What to work on - Substitute "Display resolution" for "Screen dimensions" throughout the rows below and write every line out again with nothing else changed. Omit the pictures.

>> BEGIN

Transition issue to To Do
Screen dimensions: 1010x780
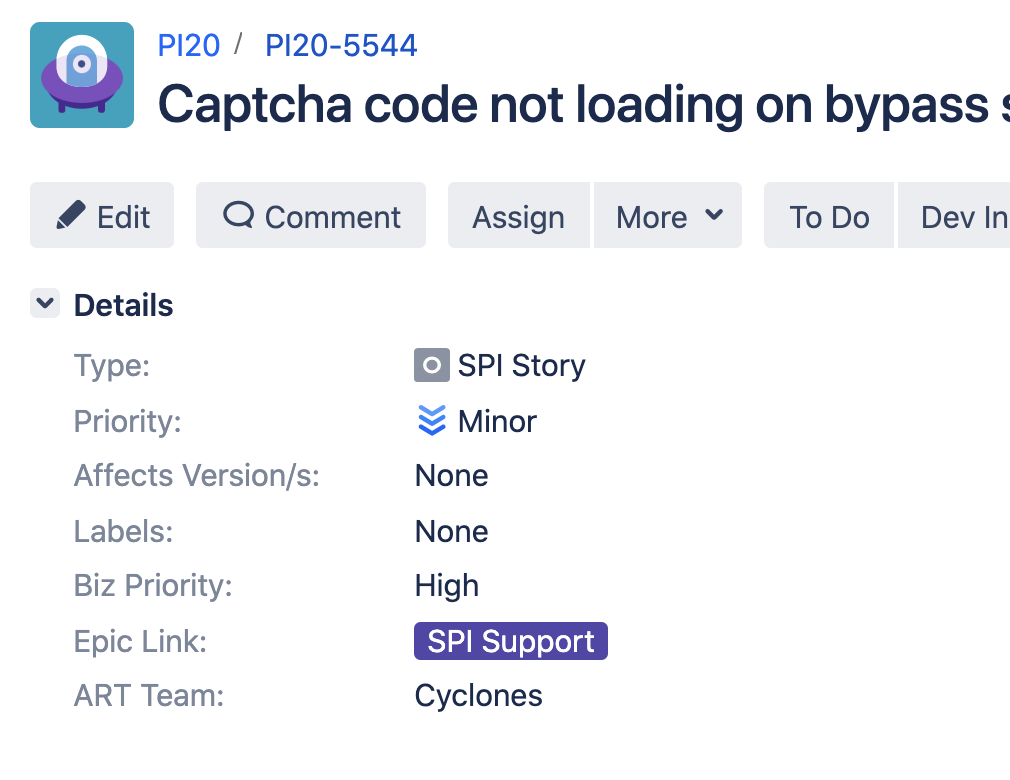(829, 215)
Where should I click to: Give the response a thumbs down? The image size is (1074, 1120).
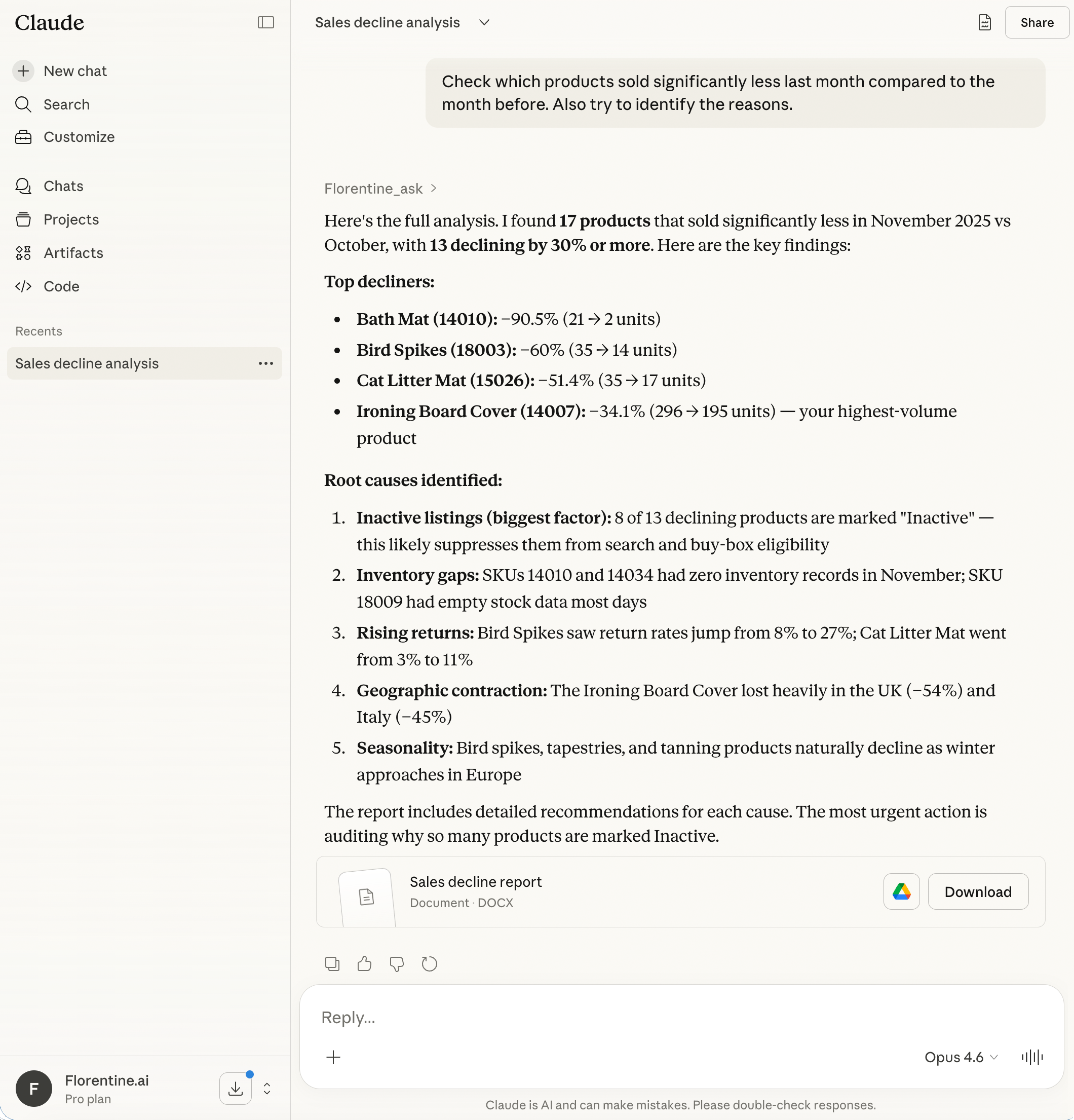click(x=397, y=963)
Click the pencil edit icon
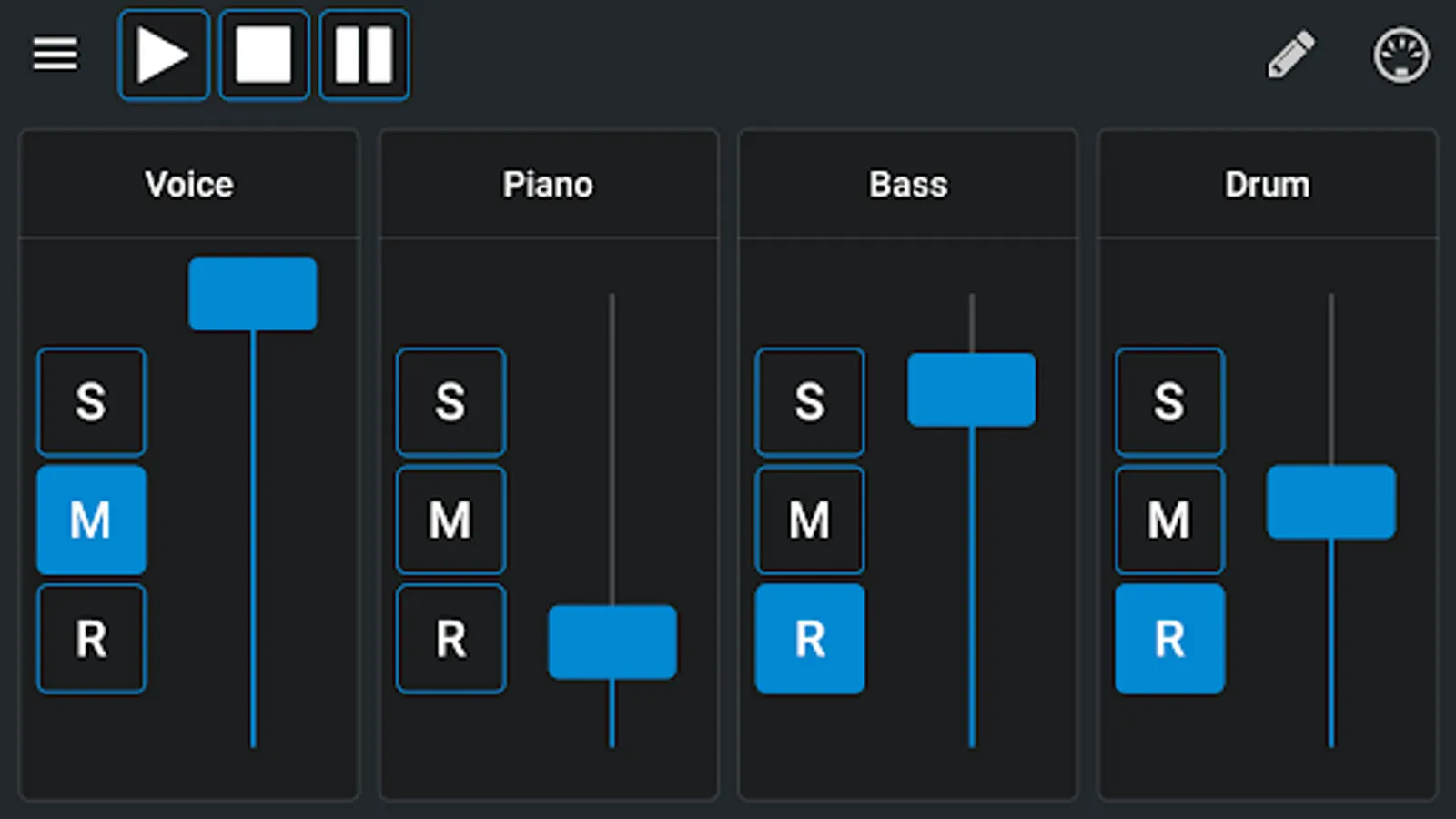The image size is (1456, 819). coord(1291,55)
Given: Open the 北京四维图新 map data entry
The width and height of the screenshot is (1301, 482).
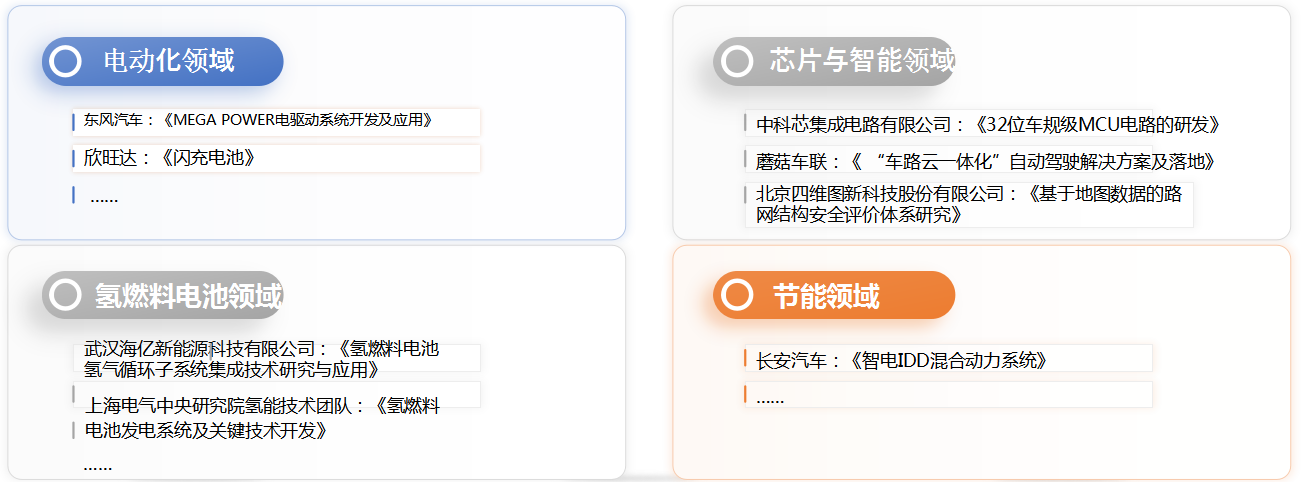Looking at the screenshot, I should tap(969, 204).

>> END

Response -
Transition issue to To Do
Display resolution: 1010x780
(829, 215)
Where should I click to: Give the response a thumbs down? The image size is (1074, 1120).
click(x=397, y=963)
Click the pencil edit icon
The image size is (1456, 819). coord(1291,55)
Given: Open the 北京四维图新 map data entry
The width and height of the screenshot is (1301, 482).
Looking at the screenshot, I should tap(969, 204).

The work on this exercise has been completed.